Yet there can be no doubt that Dr Tliorndike’s contribution has stirred up a great deal of interest, and has led to such a scrutiny of the grade statistics as they have not received before. It prompts to further study. It is clear that the grade figures are the resultant of a considerable number of forces. Among these forces Dr Thorndike selects one, that of elimination, and seeks to detach it from the elements with which it is associated. He clearly recognizes the existence of these other elements, but it may well be that the concentration of his study upon one element only has led to an undue emphasis and an exaggeration of its importance. Be that as it may, it would appear to the writer that the treatment of important elements, incidental only to the main theme of Dr Tliorndike’s study, is perhaps too scanty for those who have not given this matter the long and patient study which Dr Thorndike tells us he has devoted to it. The general proposition that the grade distribution of pupils in the public schools is the resultant of several forces may be readily assented to by many who have no very clear idea of what those forces are. It is the purpose of the present study to make clear, if possible, some of the forces which produce this complex result.
In our study we shall proceed from the known fact of unequal numbers in the several grades. It will be our purpose to exhibit the various factors which tend to increase or decrease this inequality. “We shall see, moreover, that many of the causes at work have nothing whatever to do with the efficiency of the school system, and others have little relation to it.
In the course of his study of elimination, Dr Thorndike reaches the conclusion that the amount of elimination is comparatively unrelated to the efficiency of the school system and deprecates any inferences as to the latter from the rate of elimination which results from his studies. Our studies have led us to similar results in comparing the grade inequalities of different cities. Any conclusions as to the relative merits of different systems should be reserved until all the elements entering into the observed grade inequalities have been carefully gauged.
Figures showing grade distribution in city school systems form the simplest and most common sort of statistical information bearing on this subject. Wherever such figures are printed their most prominent characteristic is the diminution in the numbers of children in the successive grades. Thus the report of the Board of Education of Chicago for 1906 gives the average membership in that city as follows: First grade 43,560 Second grade 34,330 Third grade 32,814 Fourth grade 30,004 Fifth grade 28,056 Sixth grade 22,540 Seventh grade 17,643 Eighth grade 12,939
Here the most casual inspection of the figures shows us that the second grade is far smaller than the first, the third considerably less numerous than the second, and so on until we reach the eighth grade, which is considerably less than one-third as large as the first. ‘Nor should it be supposed that Chicago is exceptional in this respect. On the contrary, very many cities show even greater disparities in their grade distributions.

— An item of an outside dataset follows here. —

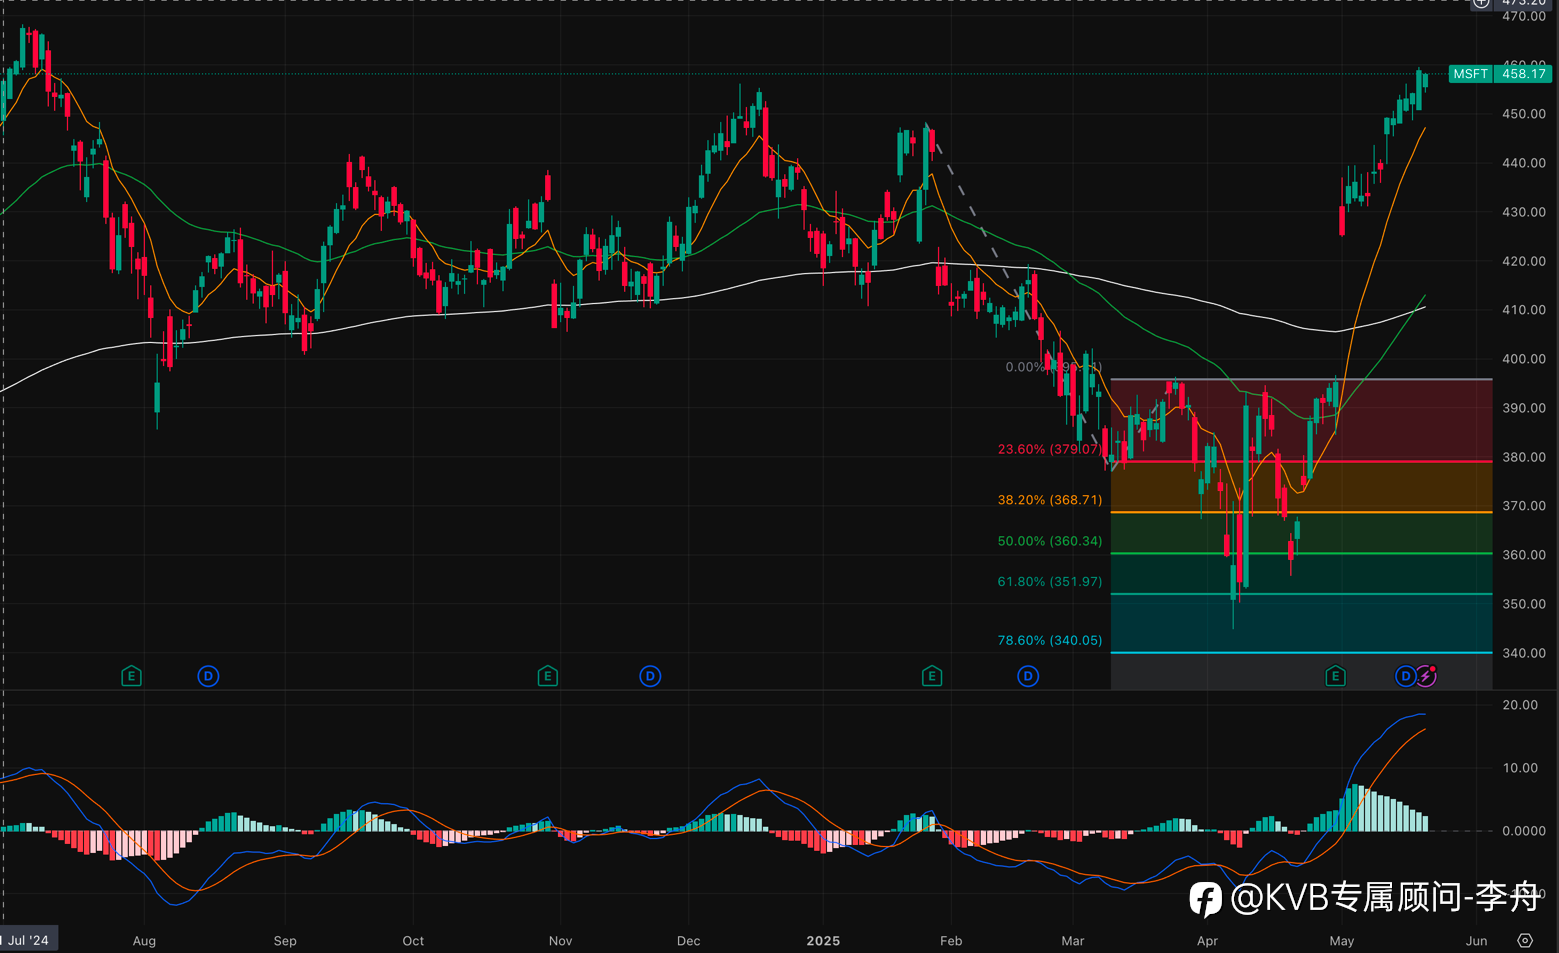Show earnings details for the late January marker
Image resolution: width=1559 pixels, height=953 pixels.
[931, 676]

The natural conclusion of the casual student of such figures is that the pupils are dropping out of school all the time, and hence the number in each grade diminishes as the grades advance. In the cases cited, that of Chicago, the immediate interpretation of the figures is that of each forty-three children entering the first grade, no more than thirteen reach the eighth and still fewer graduate. That such a conclusion is not justified is made evident by a study of some of the factors contributing to bring about the disparity in numbers noted in the several grades. The assumption that the grades should normally be about equal in numbers rests upon the very common idea that substantially the same number of children enter school each year, that they advance with fair regularity from grade to grade, and that they remain until the completion of the elementary course.

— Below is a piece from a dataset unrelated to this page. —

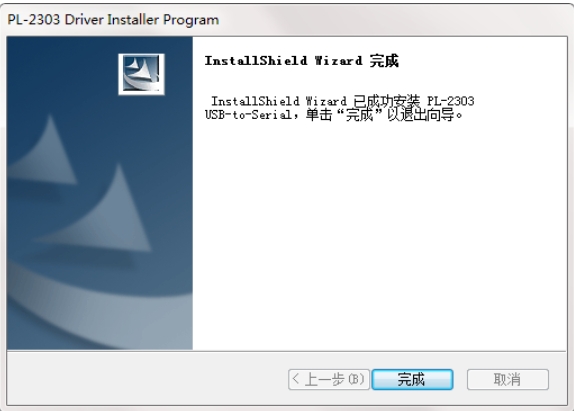Image resolution: width=574 pixels, height=411 pixels.
Task: Click the 上一步 (B) back button
Action: 329,380
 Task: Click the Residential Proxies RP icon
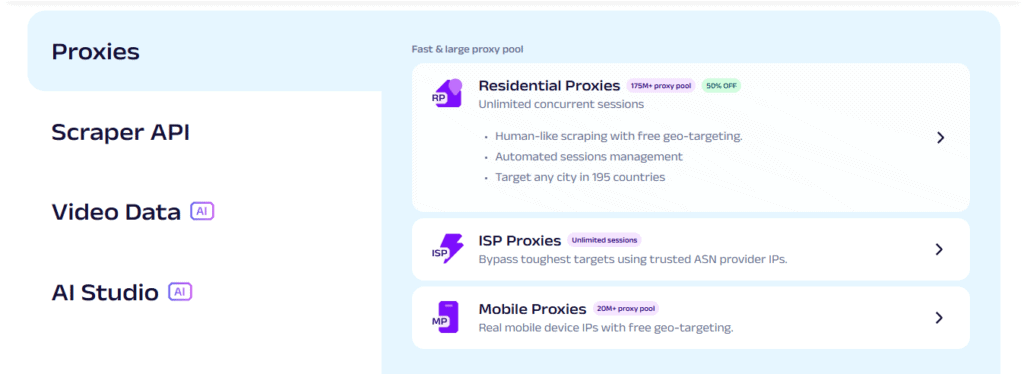(x=447, y=93)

In fact, all of these suppositions are erroneous. To begin with, there is a certain natural decrease in the number of children with advancing age which is due to death; so that we may always expect to find fewer persons with each advancing year of age. Secondly, there is an increase in the size of each successive and younger generation of children which is due to the natural increase in population. Looked at from the standpoint of the age fourteen, each younger generation is larger. Looked at from the standpoint of the age seven, each older generation is smaller than the preceding. It is obvious that there are in New York State more five year old children to-day than there were five years ago, and hence at the present time more five-year-olds than ten-year-olds. These two elements?that of death and that of the increased size of each succeeding generation?contribute to form the factor of population. ‘
All children do not advance regularly from grade to grade; some of them are left behind to repeat a year or two. This is the factor of retardation.
All children do not complete the elementary schools. In some localities few and in others more leave the early or primary grades, but in all localities great numbers leave the grammar grades upon reaching the age of fourteen years. This is the factor of elimination.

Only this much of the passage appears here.